US House leader calls for ethanol import tariff cut
WASHINGTON, May 9 (Reuters) U.S. House of Representatives Majority Leader John Boehner said today that a temporary reduction in fuel ethanol import tariffs would help reduce motor fuel pump prices.
''We don't have enough ethanol in production today. It's coming on board, but if we were to temporarily reduce the tariff on ethanol coming into our country, I think that would ease the pressure that's out there, resulting in lower gasoline prices,'' the Ohio Republican told reporters.
U.S. President George W. Bush last week also called on Congress to lift the tariffs now on fuel ethanol imports.
Asked if votes were there in both chambers to lift the ethanol tariffs, Boehner said, ''I think it's possible.'' But that could be a tall order based on statements last week by key Midwestern senators, including Sen. Charles Grassley of Iowa, chairman of the Senate Finance Committee, the panel which would likely review tariff changes. Iowa is the nation's largest producer of corn, the most often used feedstock for U.S. fuel ethanol.
''Lifting the tariff would be a victory for the oil companies, a kick in the face to rural America where the ethanol comes from, and leave consumers with the same high gas prices we have today,'' Grassley said in a joint statement with Sen. John Thune, a pro-ethanol Republican from South Dakota last week.
But Boehner said that people in the ethanol industry are not necessarily opposed to the idea.
''(They) are supportive of this because to the extent they can use imported ethanol to help establish the market while bigger plants are being built, it would be a big benefit to them,'' he said.
Caribbean nations are now allowed to ship up to 269 million gallons of ethanol to the U.S. market without being slapped with the normal 54 cents-a-gallon duty and a 2.5 percent ad valorem tariff.
However, ethanol exports from the region are expected to fall way short at only 80 million gallons.
Brazil, which makes its ethanol from sugar cane unlike U.S.
corn-based production, can export ethanol but has to pay the U.S.
fees. This offsets the 51 cents-per-gallon tax credit the United States provides for blending 10 percent ethanol into gasoline.
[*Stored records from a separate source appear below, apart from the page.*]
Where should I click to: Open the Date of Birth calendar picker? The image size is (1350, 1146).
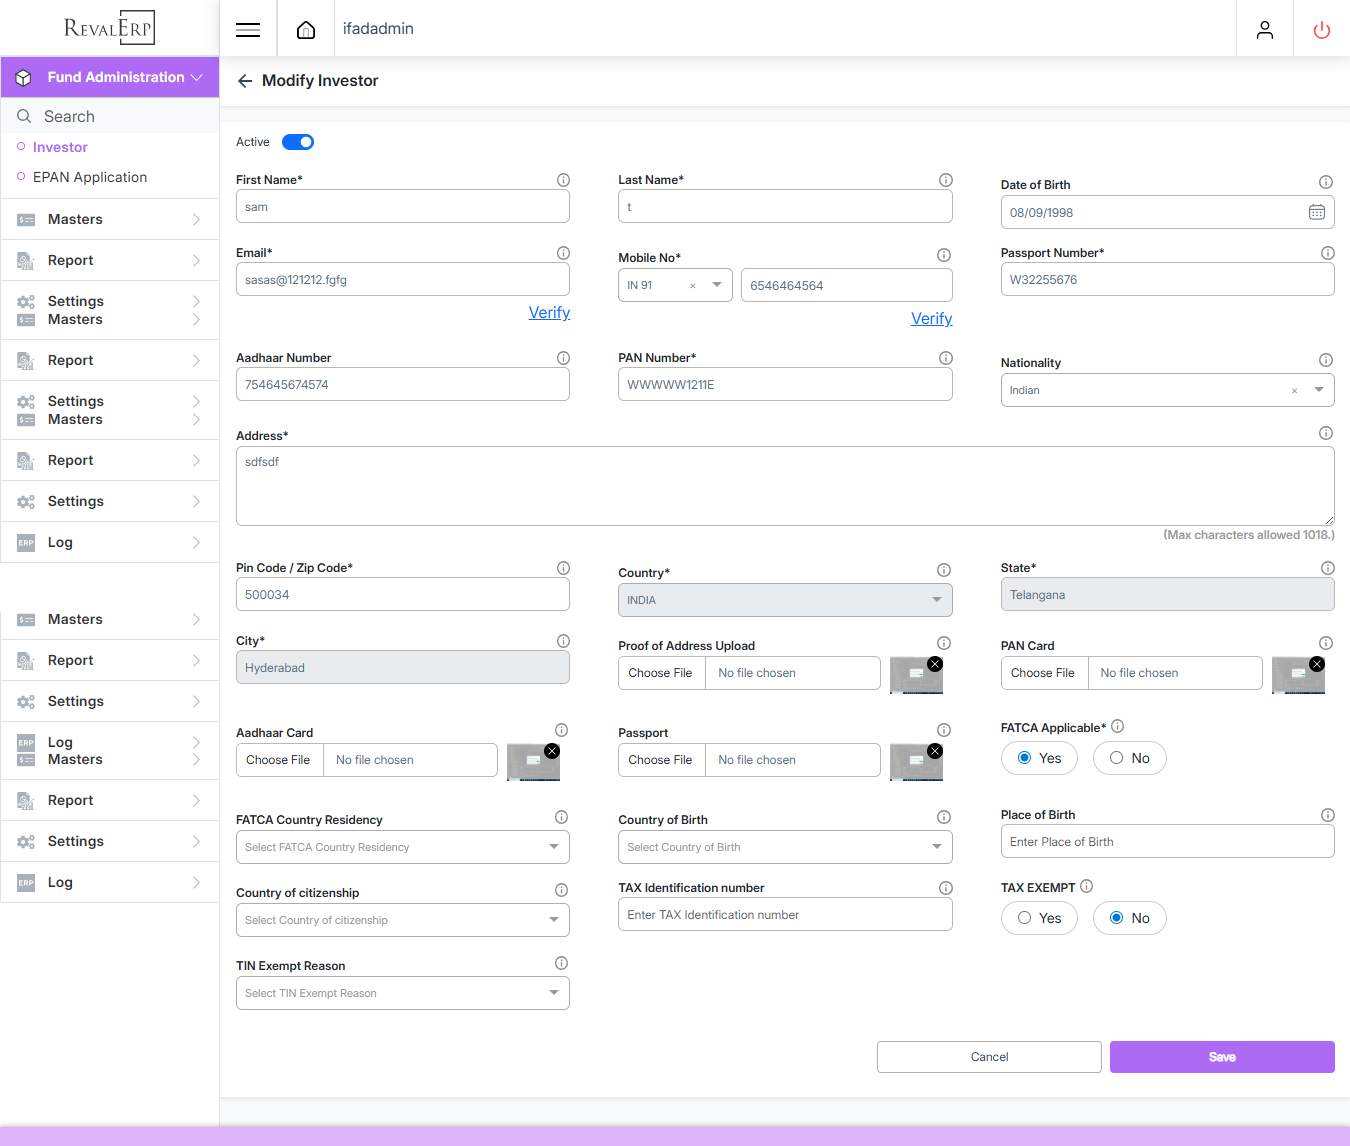(x=1316, y=212)
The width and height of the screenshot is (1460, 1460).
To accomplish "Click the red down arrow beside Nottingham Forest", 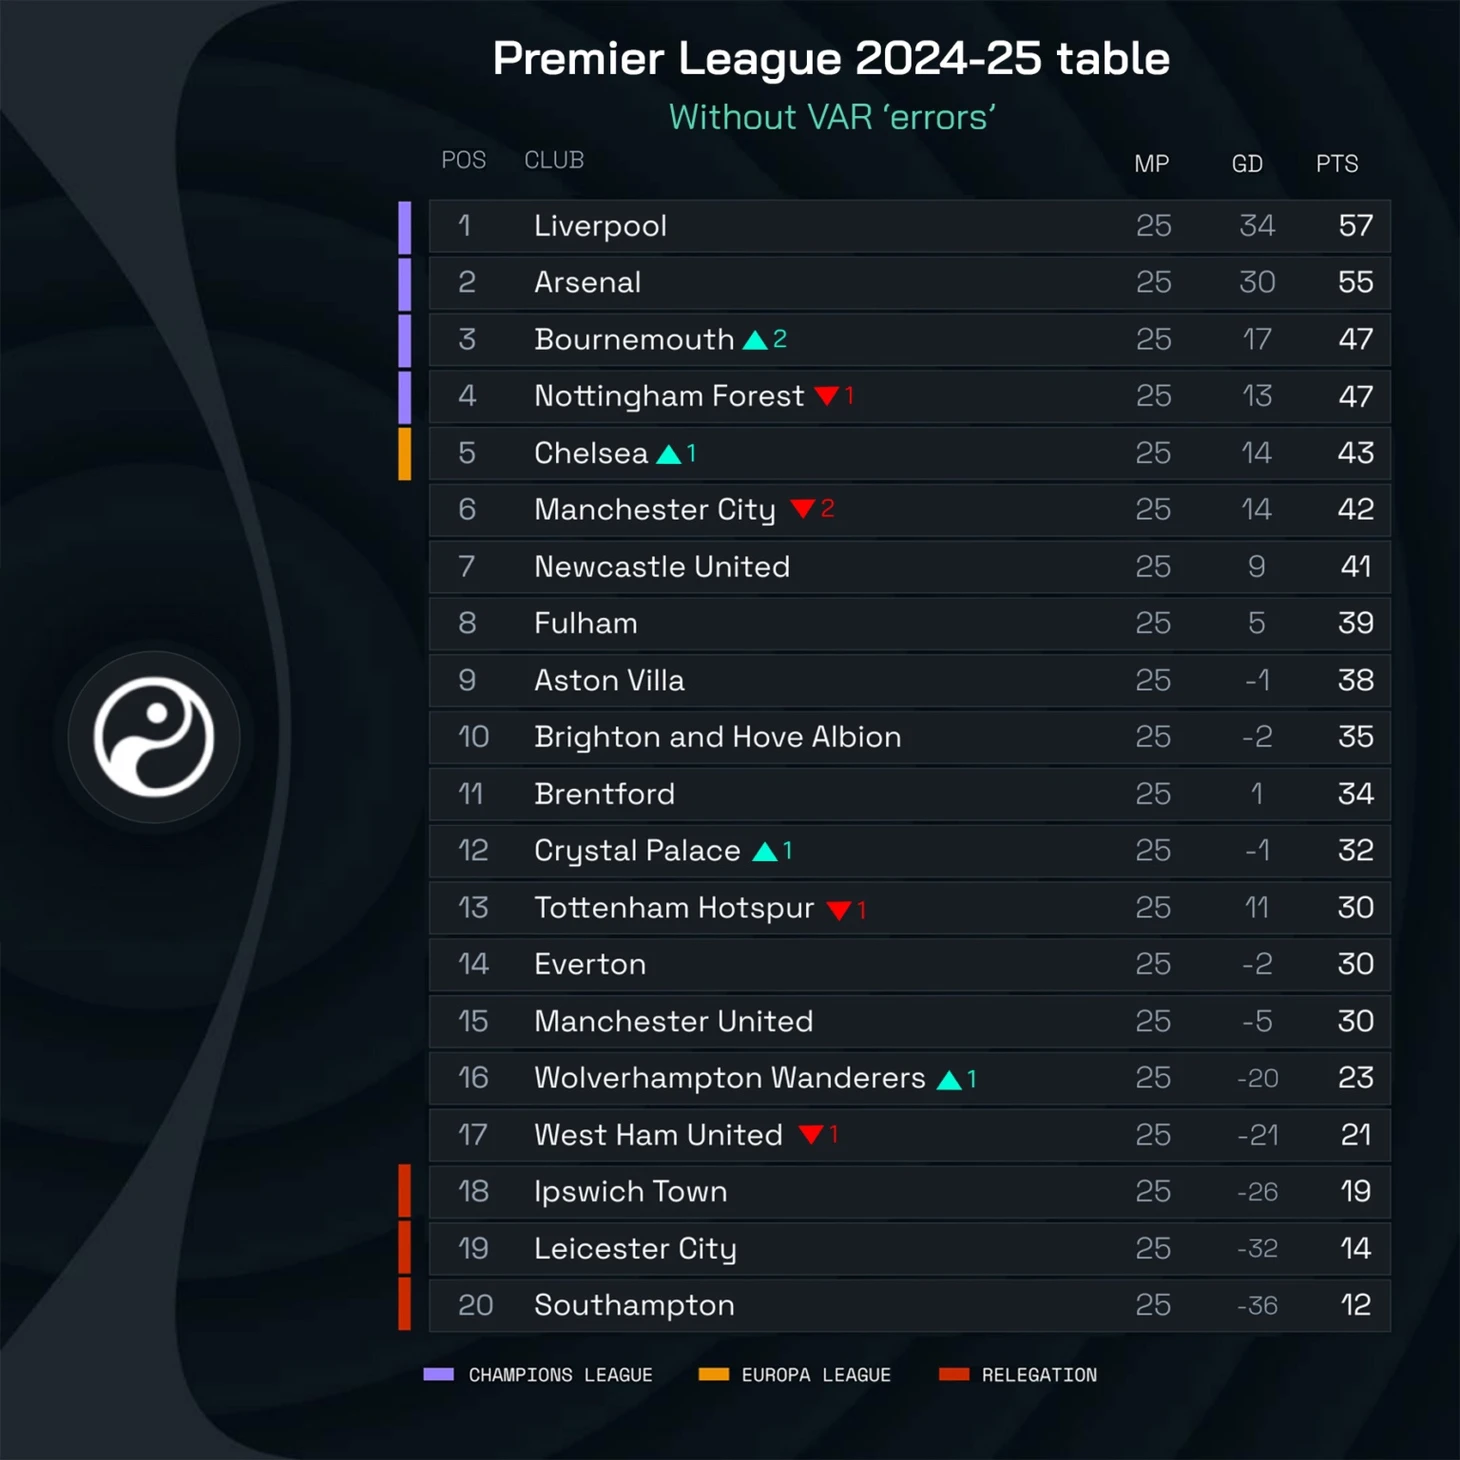I will [x=826, y=396].
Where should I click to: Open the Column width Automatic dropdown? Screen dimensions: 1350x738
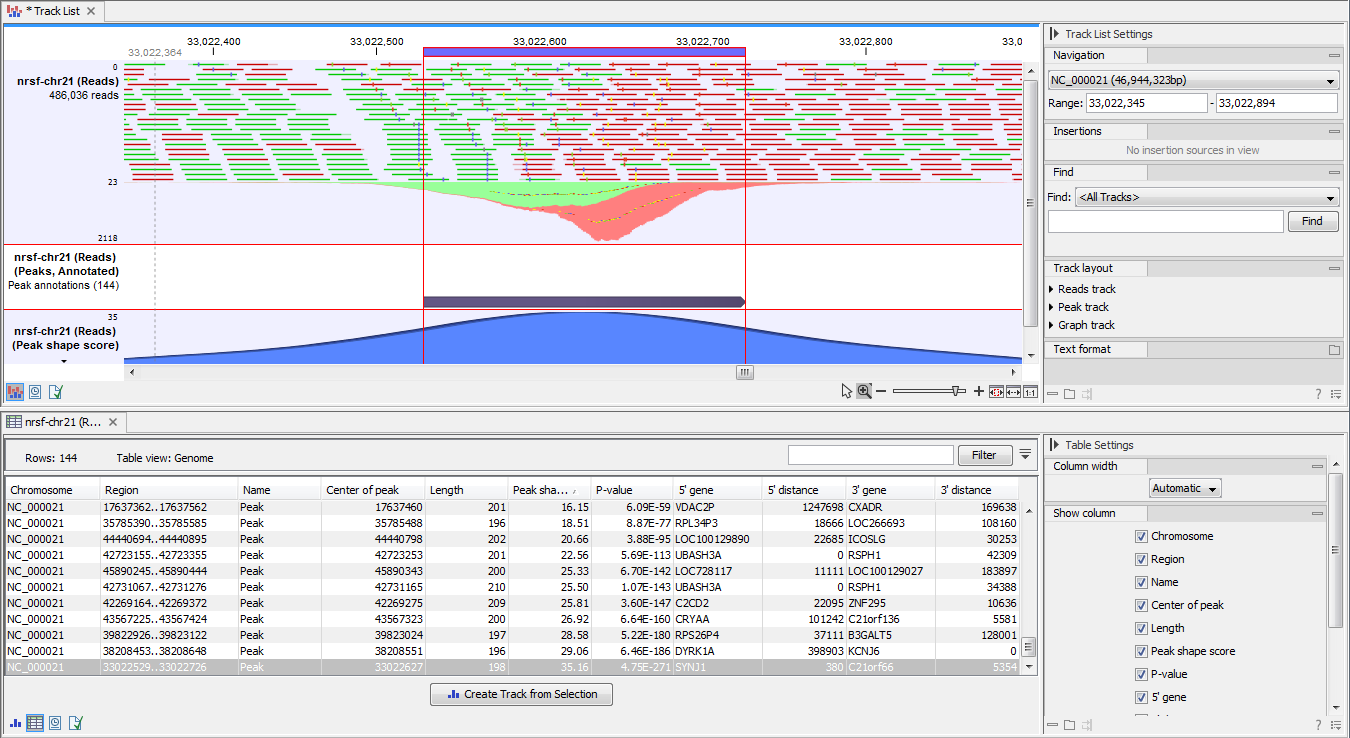[x=1185, y=488]
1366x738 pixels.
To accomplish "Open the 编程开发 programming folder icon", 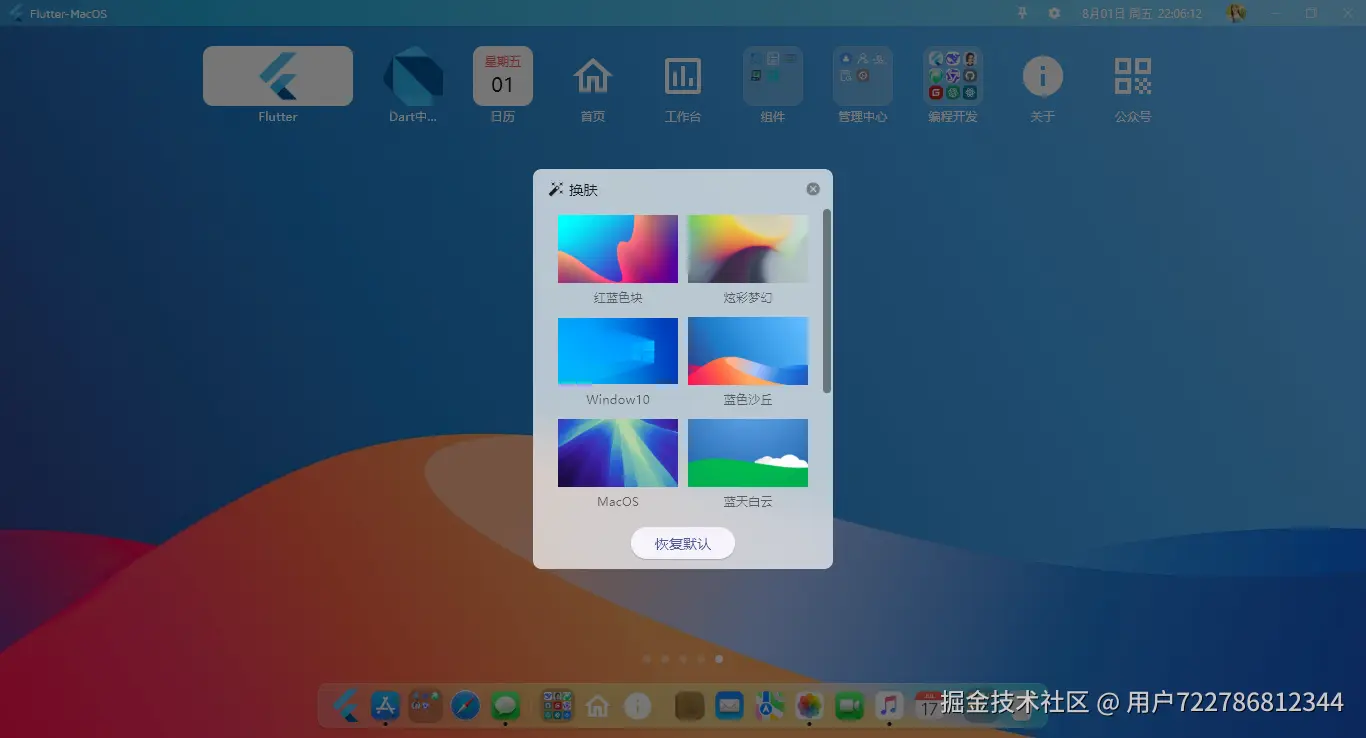I will 952,75.
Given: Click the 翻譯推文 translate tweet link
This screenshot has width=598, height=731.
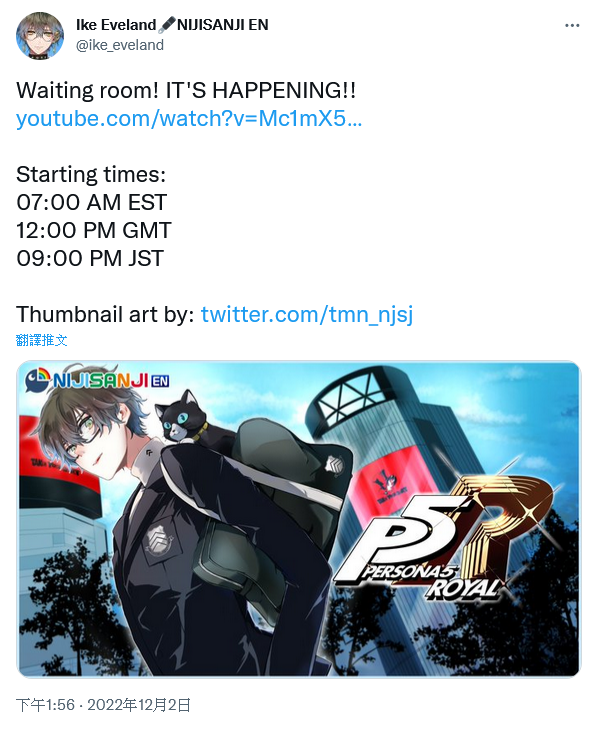Looking at the screenshot, I should [41, 340].
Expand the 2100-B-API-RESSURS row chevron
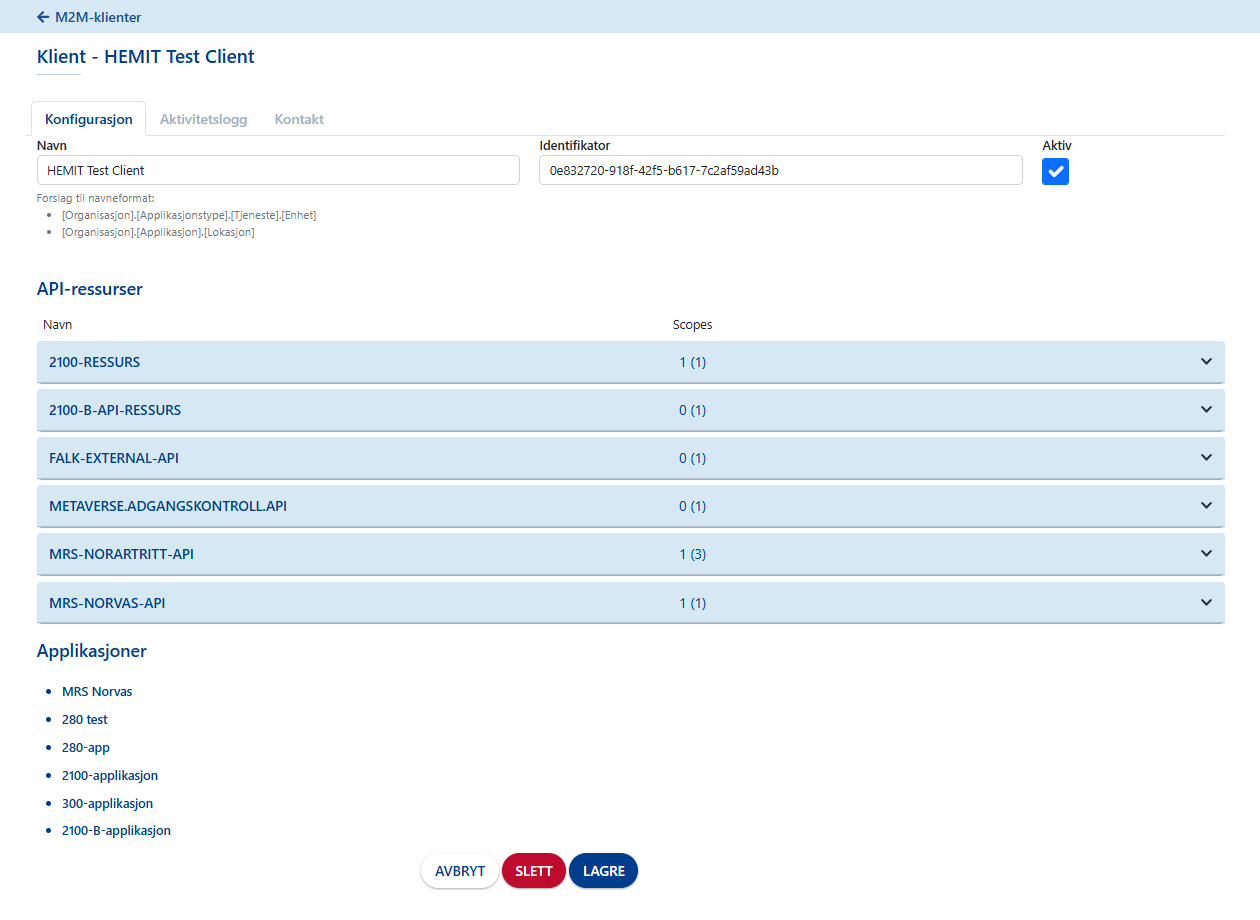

Along with reducing the tariff, Boehner called on the Bush administration to suspend the ''boutique'' clean fuel requirement when market conditions warrant it. He said that ''Bush has that ability for emergencies and after (Hurricane) Katrina hit it was suspended and brought prices down dramatically rather quickly.'' U.S. Environmental Protection Agency head Stephen Johnson said on Monday it was too early to say whether waivers will be granted. Six U.S. states, concerned about summer gasoline supplies, have asked EPA about possible waivers from clean fuel rules.
President Bush ordered EPA two weeks ago to give states regulatory relief, if needed, from pollution requirements for motor fuel if supply problems occur as refiners switch to ethanol from the water-polluting additive MTBE. The transition caused temporary gasoline shortages in some parts of Texas and the East Coast.
The House leadership hopes to move forwardwith new energy legislation this June, including a measure that aims to boost construction of oil refineries.